いつも何となく探しているものが、いくつかあります。
そのうちのひとつ、「すごく柔らかい包み紙」。
蒔絵のかんざしなど、大切に扱いたいものを桐箱に入れるとき、簡単に包むのに扱いやすい紙を探していました。
薄紙はわりとパリパリした質感のものが多くて、もっとソフトなものはないものかと。
今日は白山の紙舗直さんで、理想に近いものを発見!・・・それは漆漉し紙でした。
楮(こうぞ)を材料とする手漉きで、とても薄くとてもやわらかく、羽根のようにふんわりと、しかもふっかりとしています。
この手の紙はもちろん、漆の作業で何度も目にしているはずなのに、特定用途の道具としてしか認識していなかったようです。

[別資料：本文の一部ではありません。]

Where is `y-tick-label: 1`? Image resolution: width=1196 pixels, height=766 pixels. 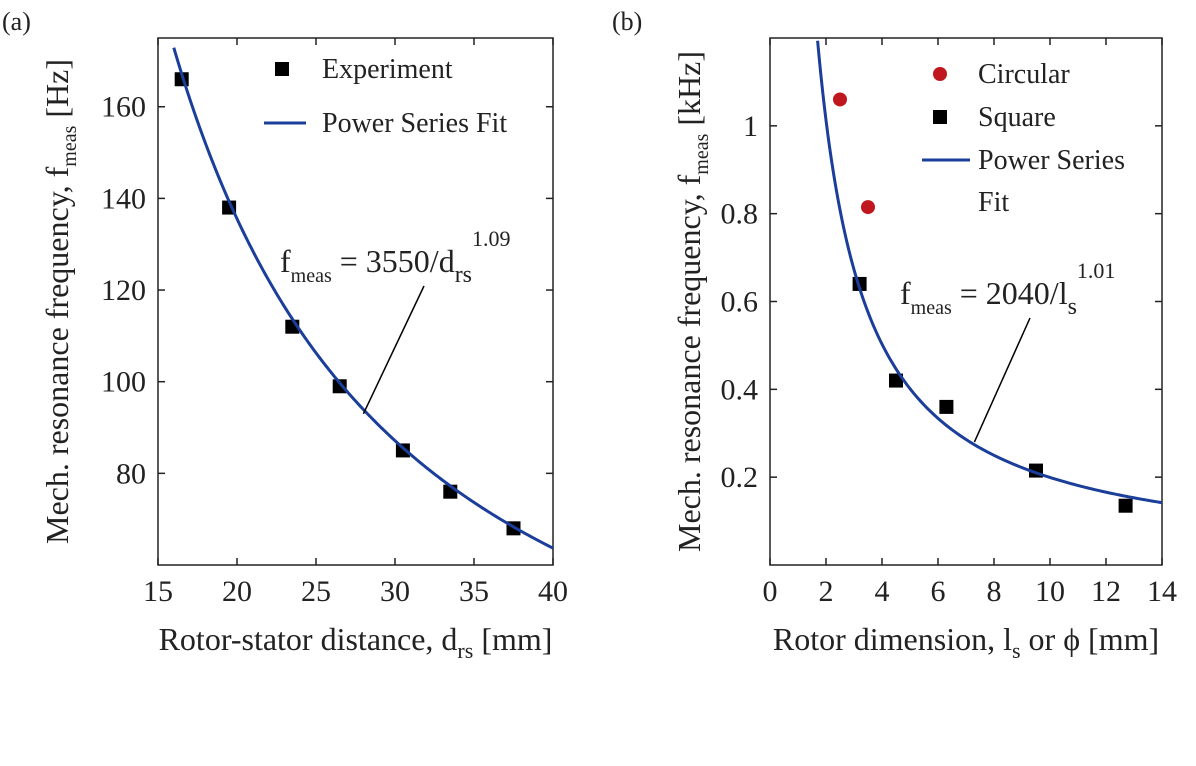 y-tick-label: 1 is located at coordinates (750, 126).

紙舗直さんにはこういう無地の紙のほか、手漉きの紙を手で染めたものが無数にあります。
特に気に入ったのはチェリー材の家具に合いそうな、柿渋でさっと染めたもの。ところどころドーサで染め残しをつくって。
あと、藍とコチニールでむら染めされ、私の大好きなパープルの濃淡が表れたものもかなり素敵でした。

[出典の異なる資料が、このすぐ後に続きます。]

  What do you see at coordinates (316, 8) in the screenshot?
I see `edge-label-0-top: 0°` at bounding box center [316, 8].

実はこのお店、8年ほど前に「この店面白そう!」と思って切り抜いた雑誌の紹介記事を最近、本棚を整理していてたまたま見つけたもの。
手漉きの紙のような、質感の面白いものへの執着はかなり前からあって、この切り抜きと一緒に出てきたのは、94年にスペインのトレドで夢中になって撮影した、古都の石壁の写真。
今見ても、ざらざらでこぼこした感じが面白い。
好きなものって、あまり変わらないですね。